_Record excerpts:_
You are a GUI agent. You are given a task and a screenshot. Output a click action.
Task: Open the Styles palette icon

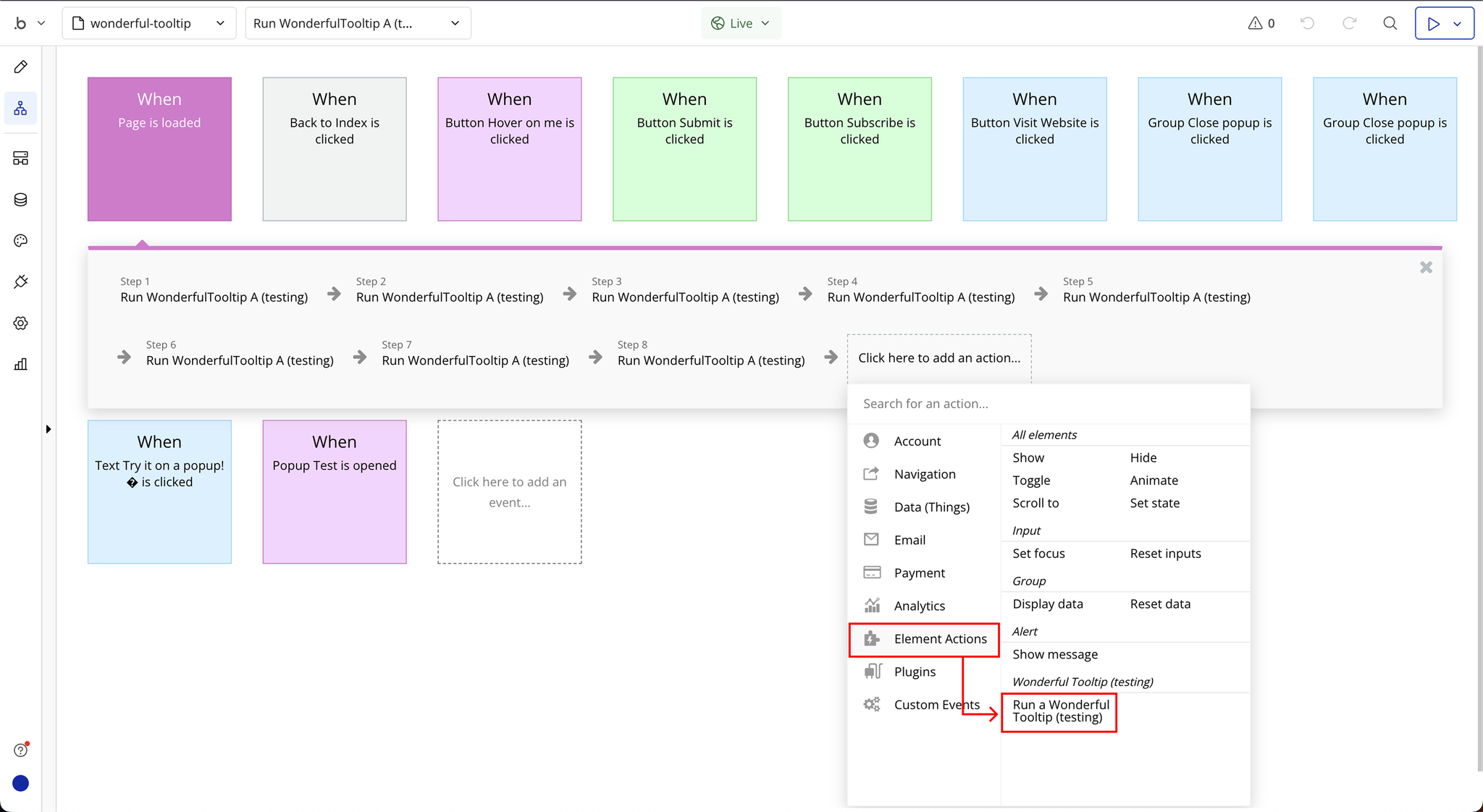[x=20, y=241]
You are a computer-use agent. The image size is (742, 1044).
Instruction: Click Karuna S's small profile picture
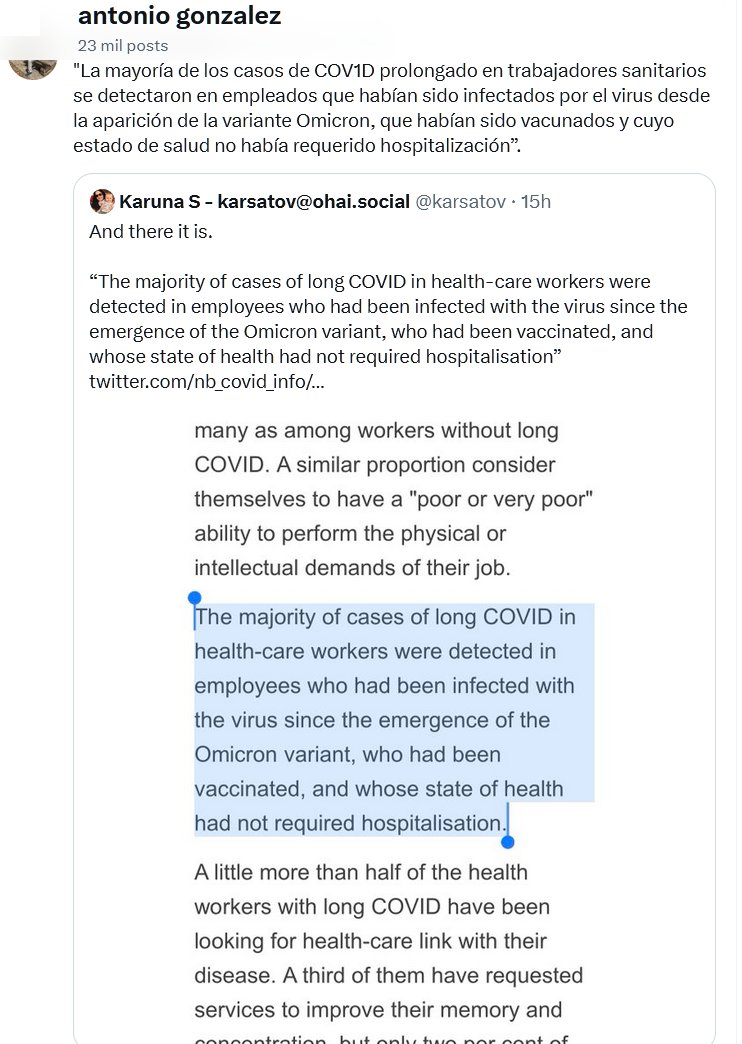[x=102, y=201]
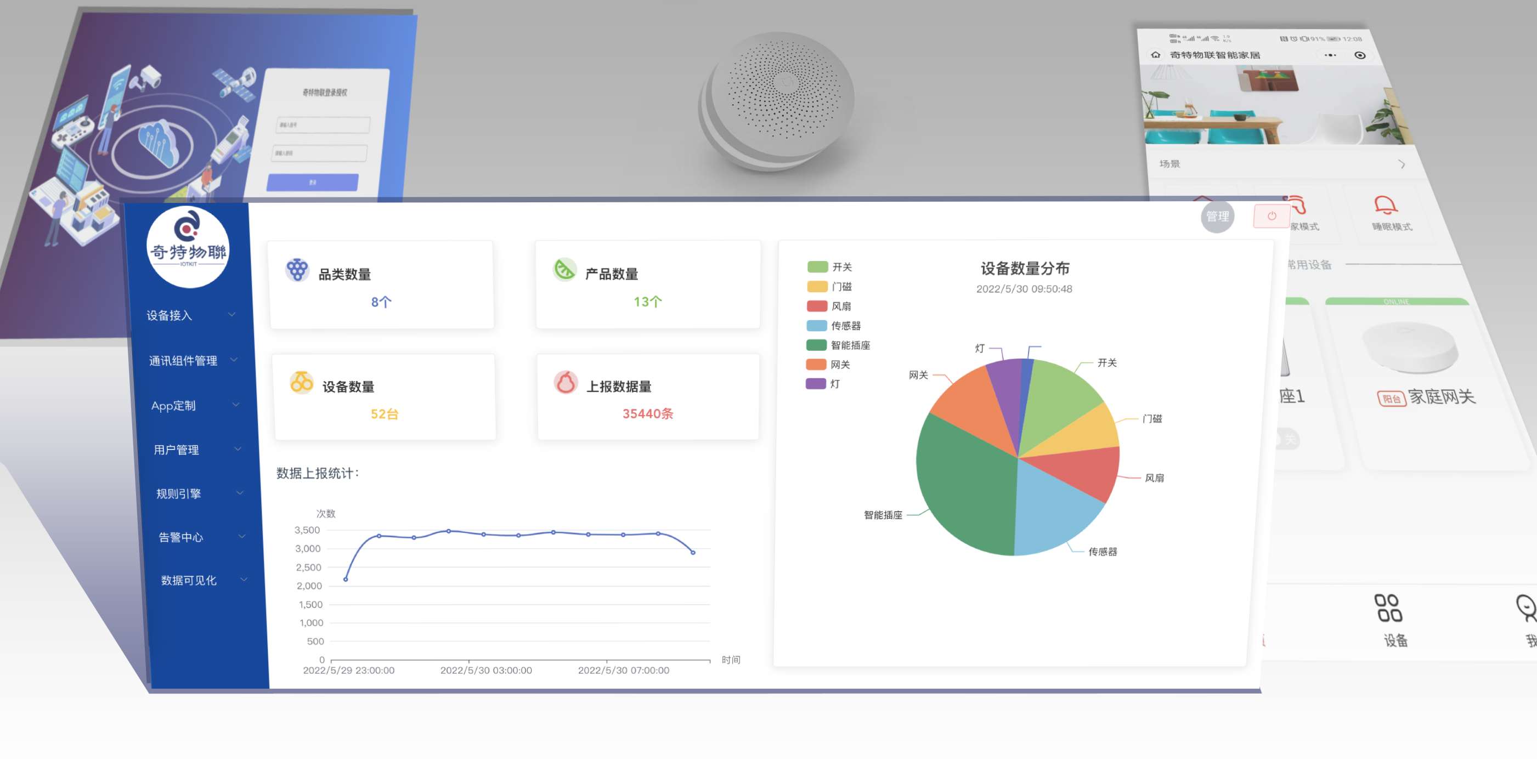Screen dimensions: 1537x784
Task: Click the pear icon beside 上报数据量
Action: click(566, 382)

_Instructions for the task:_
Edit the rows above, swapping "agent" for "assistant" everywhere and changing nothing else. Omit the pictures from your answer.

_Answer for this exercise:_
You are a GUI assistant. You are given a task and a screenshot. Output a click action.
Task: Open the Styles palette icon

[x=20, y=241]
You are a computer-use assistant. The image size is (742, 1044).
Instruction: Click Karuna S's small profile picture
[x=102, y=201]
Screen dimensions: 1537x784
Task: Click the pear icon beside 上报数据量
Action: click(566, 382)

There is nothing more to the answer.